When we lose our cool, our ability to clearly listen and respond flies out the door. So, use that spiritual gift of self-control and respect your spouse enough to do the following:
- Use a quiet, calm tone of voice. Remember Proverbs 15:1, “A gentle answer turns away wrath.”
- Use your words. Instead of flying off the handle and having a hissy-fit (that’s what we call it in the South) to communicate displeasure, use your words. My husband has no trouble understanding me if I say to him, “Wow! That really upsets me.” I don’t have to “act the fool” to express displeasure. Words communicate feelings.
- Never say anything you wish you could “take back” later. That requires actually thinking before you say what you’re thinking. Words can destroy. Once they’re out, you can’t truly take them back. Without using self-control, “the tongue is a fire, the very world of iniquity.” James 3:6. If you realize what damage words can do, you don’t want to put anything out there that is going to hurt that other person.
- No name calling. Names are another thing that will be remembered long after the conflict is over.
- Don’t use absolute language: always, never, every time, etc. That only elicits a defensive posture in the other person.

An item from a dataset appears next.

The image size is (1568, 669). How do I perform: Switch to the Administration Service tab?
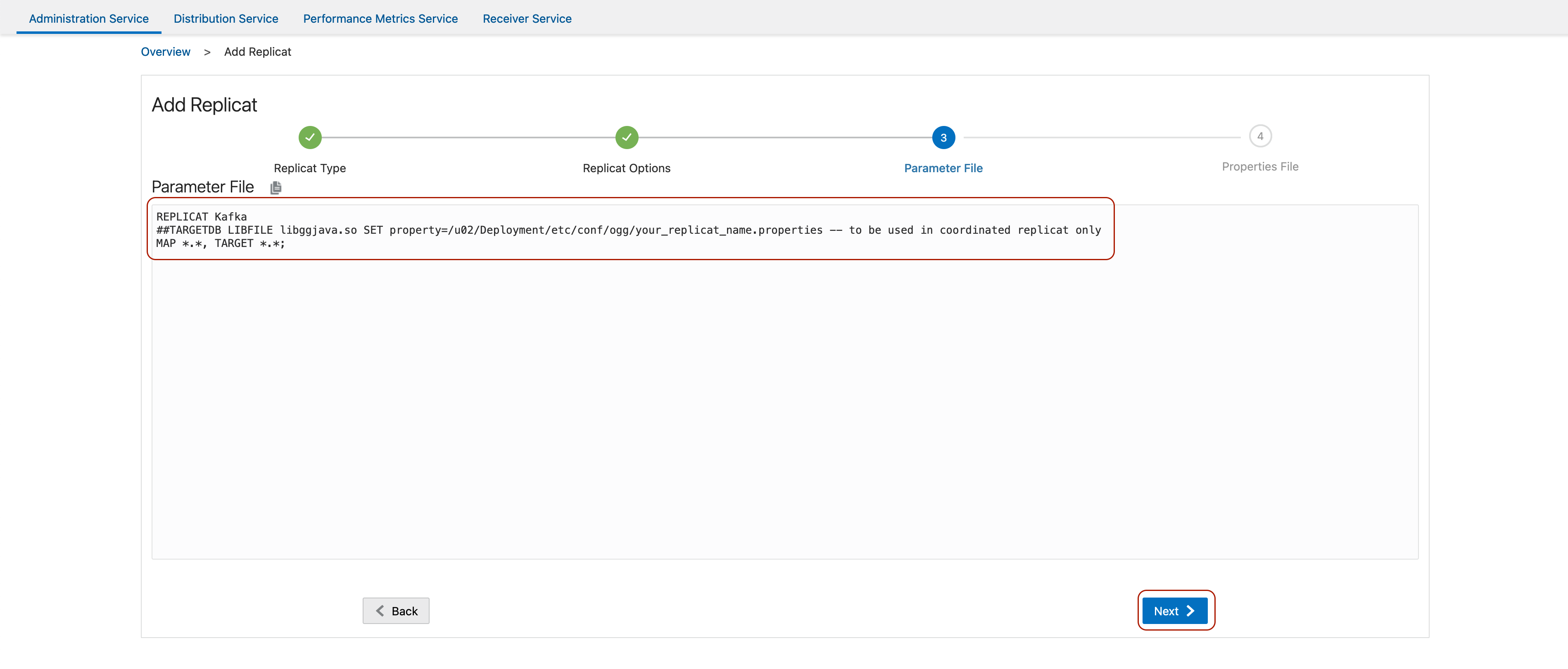coord(88,18)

- Don’t bring up past wrongs in present difficulties.
You can’t fight fair if you do this. A past wrong should have been forgiven. It fans a spark into a flame when you haul out something from the past and use it to negatively impact the one you’re supposed to treat with respect, putting his/her needs above your own.
- Attack the issues—not each other.
You and your spouse are a team. You’ve been joined together in a union that is different from every other relationship in your lives. When disagreements erupt (and they do even in the best of marriages), remember that you’re never to be at odds with each other. Together, define the issue you’re struggling with. Then, as a team, problem-solve, discuss the issue and how best to resolve it.

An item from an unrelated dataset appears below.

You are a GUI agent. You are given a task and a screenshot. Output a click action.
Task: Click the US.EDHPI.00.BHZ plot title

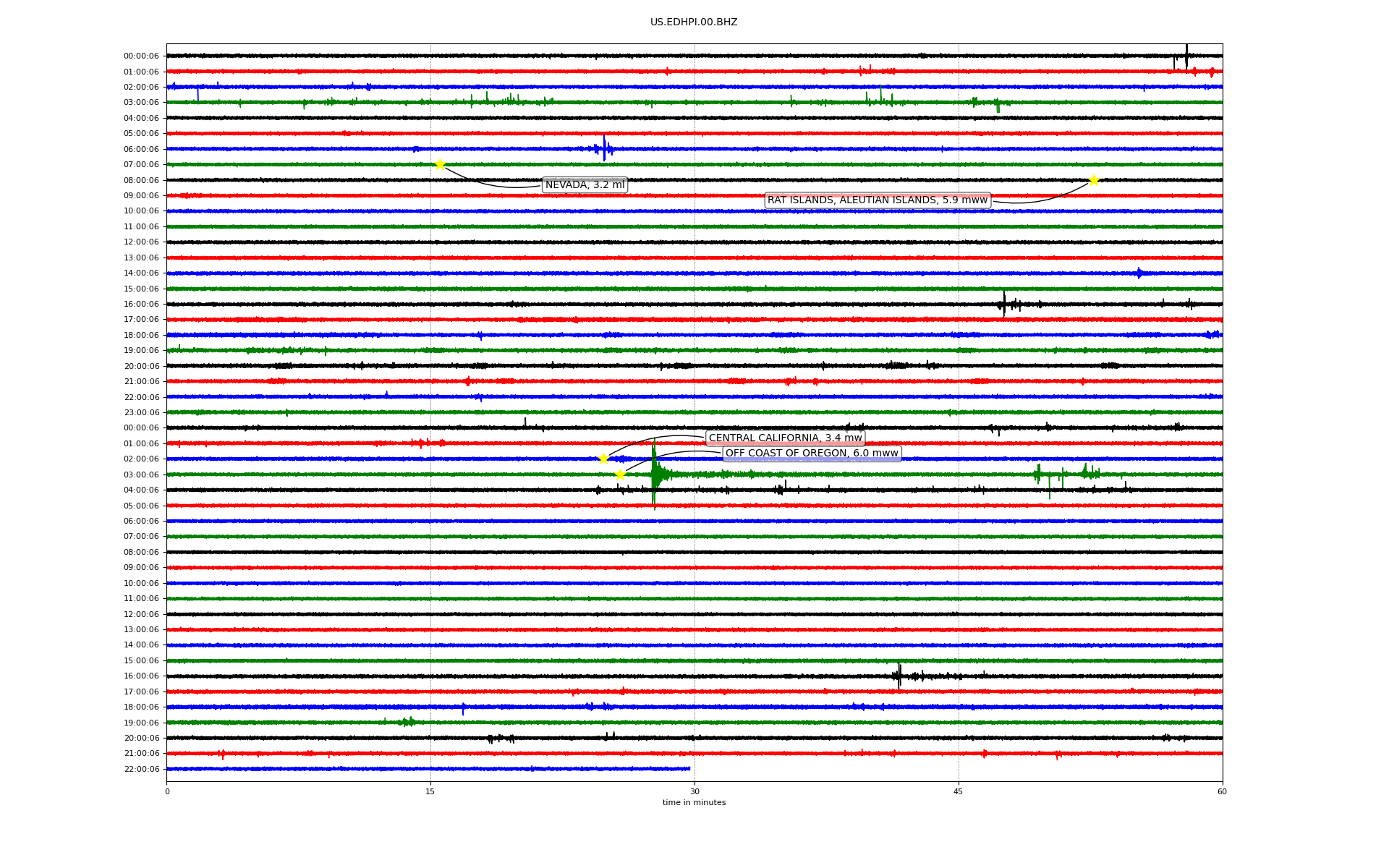coord(694,22)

- Don’t be afraid to call in a third party.
If you’ve recognized an issue that you’re having trouble resolving as a team, you may need some outside assistance, another set of ears. Emotions can limit or block solutions. Invite someone to speak with you about the matter and see if they can listen to both sides of the argument and come up with a solution you haven’t identified yet.
No, don’t call your parents. Don’t involve your children. Call someone you both view as more spiritually mature than you are and ask them for their input.
My husband and I are not perfect. But God has blessed us in that we both want to obey Him and we care enough about our relationship to protect it from Satan’s onslaught.
Do you want to use your communication to improve your relationship? The tips in this little guide will help you do that. Try it. See what a difference it can make. It might be tough at first, but it gets easier with practice. Be intentional about both the listening aspect of communication and the speaking aspect.
Bottom line: Be kind to each other. Be polite and respectful.
“This is my commandment, that you love one another, just as I have loved you.” John 15:11-13. Let this be the principle that motivates your desire to more clearly communication with the one you love.